Passaggio al Regime Forfettario

Insomma, il Regime dei Minimi presenta delle limitazioni strutturali importatni, che non garantiscono un buon trattamento per tutte le imprese. Motivo per cui, nel 2016 viene abolito il Regime dei Minimi definitivamente per passare al Reigme Forfettario. Nel 2016, il Regime Forfettario aumenta la soglia di guadagno da 30mila fino a 50mila euro, diversificando a seconda del tipo di azienda.
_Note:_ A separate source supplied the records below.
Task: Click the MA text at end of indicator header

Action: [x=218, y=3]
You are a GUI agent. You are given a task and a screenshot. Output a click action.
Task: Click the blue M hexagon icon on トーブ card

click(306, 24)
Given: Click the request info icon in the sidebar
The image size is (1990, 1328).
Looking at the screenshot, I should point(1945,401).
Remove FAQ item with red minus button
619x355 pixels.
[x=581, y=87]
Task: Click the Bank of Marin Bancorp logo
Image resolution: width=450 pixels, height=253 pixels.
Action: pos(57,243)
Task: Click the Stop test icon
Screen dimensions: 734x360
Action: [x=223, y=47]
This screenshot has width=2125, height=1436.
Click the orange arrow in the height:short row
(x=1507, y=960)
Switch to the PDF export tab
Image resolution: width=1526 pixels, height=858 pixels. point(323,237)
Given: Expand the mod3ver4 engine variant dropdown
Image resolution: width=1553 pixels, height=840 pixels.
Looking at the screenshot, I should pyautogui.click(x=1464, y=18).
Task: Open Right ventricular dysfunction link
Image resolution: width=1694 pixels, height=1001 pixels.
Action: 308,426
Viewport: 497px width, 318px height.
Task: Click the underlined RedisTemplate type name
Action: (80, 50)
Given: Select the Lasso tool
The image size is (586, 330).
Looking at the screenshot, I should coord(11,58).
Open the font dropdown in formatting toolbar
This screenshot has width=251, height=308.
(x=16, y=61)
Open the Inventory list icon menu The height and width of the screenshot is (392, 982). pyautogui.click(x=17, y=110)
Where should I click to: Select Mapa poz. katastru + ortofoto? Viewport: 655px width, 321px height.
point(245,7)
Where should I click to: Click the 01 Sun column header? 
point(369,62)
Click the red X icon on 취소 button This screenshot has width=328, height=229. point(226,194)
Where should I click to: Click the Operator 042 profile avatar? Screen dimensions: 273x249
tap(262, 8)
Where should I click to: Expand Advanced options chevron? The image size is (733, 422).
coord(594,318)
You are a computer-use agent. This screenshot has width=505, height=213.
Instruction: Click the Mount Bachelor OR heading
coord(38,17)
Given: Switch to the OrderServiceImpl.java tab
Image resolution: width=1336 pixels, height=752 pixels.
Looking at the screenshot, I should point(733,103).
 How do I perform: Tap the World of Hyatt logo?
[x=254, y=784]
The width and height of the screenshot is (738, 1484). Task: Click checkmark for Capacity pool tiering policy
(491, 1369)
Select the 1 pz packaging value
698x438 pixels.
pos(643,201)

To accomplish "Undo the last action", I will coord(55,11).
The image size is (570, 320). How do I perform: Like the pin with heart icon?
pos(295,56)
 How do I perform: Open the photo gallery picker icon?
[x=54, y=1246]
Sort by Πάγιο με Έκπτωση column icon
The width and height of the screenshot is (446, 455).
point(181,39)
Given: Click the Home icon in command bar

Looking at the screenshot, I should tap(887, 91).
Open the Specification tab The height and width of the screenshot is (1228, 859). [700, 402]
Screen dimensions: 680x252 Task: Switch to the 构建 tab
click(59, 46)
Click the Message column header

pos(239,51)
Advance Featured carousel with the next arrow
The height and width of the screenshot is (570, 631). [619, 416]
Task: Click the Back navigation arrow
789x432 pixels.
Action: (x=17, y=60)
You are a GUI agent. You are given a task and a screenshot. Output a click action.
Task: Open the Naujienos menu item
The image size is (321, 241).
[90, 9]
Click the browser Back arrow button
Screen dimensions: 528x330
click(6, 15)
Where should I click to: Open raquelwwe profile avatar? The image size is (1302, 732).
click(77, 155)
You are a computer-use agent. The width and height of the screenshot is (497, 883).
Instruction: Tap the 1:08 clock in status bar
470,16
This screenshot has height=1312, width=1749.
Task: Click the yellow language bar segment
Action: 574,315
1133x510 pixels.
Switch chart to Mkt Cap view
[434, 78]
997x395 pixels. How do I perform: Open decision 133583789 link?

Inoltre abolisce i limiti di età e di durata per rimanere in questo regime fiscale.

Novità Regime Forfettario 2018 dopo l’approvazione del DEF

Ma è importante che tu sappia che con il DEF del 2018 sono cambiati alcuni aspetti del Regime Forfettario, rendendolo ancora più conveniente sotto diversi aspetti.
Il primo cambiamento introdotto dal nuovo DEF stanno nella soglia dei guadagni prefissati per le attività. Per ogni tipo di attività è fissato una soglia massima di guadagno, oltre la quale puoi eccedere al massimo per il 50%. Una buona novità, considerando che nel precedente Regime Forfettario il guadagno massimo era fissato a 30mila euro, a prescindere dal tipo di attività.
Un’altra novità è la possibilità di avere collaboratori nella propria azienda (mentre nel precedente non era concesso). Puoi avere collaboratori per i quali però non puoi spendere oltre i 5000€ lordi l’anno.

Sono cambiate anche le regole riguardanti i beni strumentali. Prima non potevi entrare nel Regime Forfettario se nei tre anni precedenti avevi investito 15mila euro di capitale in beni strumentali. Adesso puoi entrare nel Regime Forfettario a prescindere dagli investimenti precedenti, a patto però che il valore attuale totale dei beni strumentali non superi i 20mila euro. Questo valore non comprende gli immobili dell’attività e gli strumenti il cui costo è inferiore a 516,45€.

Il nuovo Regime Forfettario introduce delle importanti agevolazioni a livello fiscale. Il nuovo tassabile è calcolato su questa operazione compensi moltiplicato il coefficiente di redditività.
Sulla base di queste calcolo si impone solo un’imposta pari al 15%, che esclude tutte le altre tasse statali, oltren alle tasse comunali e regionali. Un’altra novità sul pagamento delle tasse sta in questo: se hai iniziato l’attività in maniera autonoma e non sei stato proprietario di altre attività nei 3 anni precedenti, si impone l’aliquota al 5% invece che del 15%, e l’imponibile si riduce di un terzo, per i primi 5 anni di attività. Infine, per quanto riguarda i tuoi obblighi verso lo Stato, devi conservare i documenti di acquisito della merce. Le fatture possono essere fatto in formato elettronico e non deve essere l’IVA nelle fatture dirette a paesi in black-list (cioè soggetti a trattamento fiscale agevolato).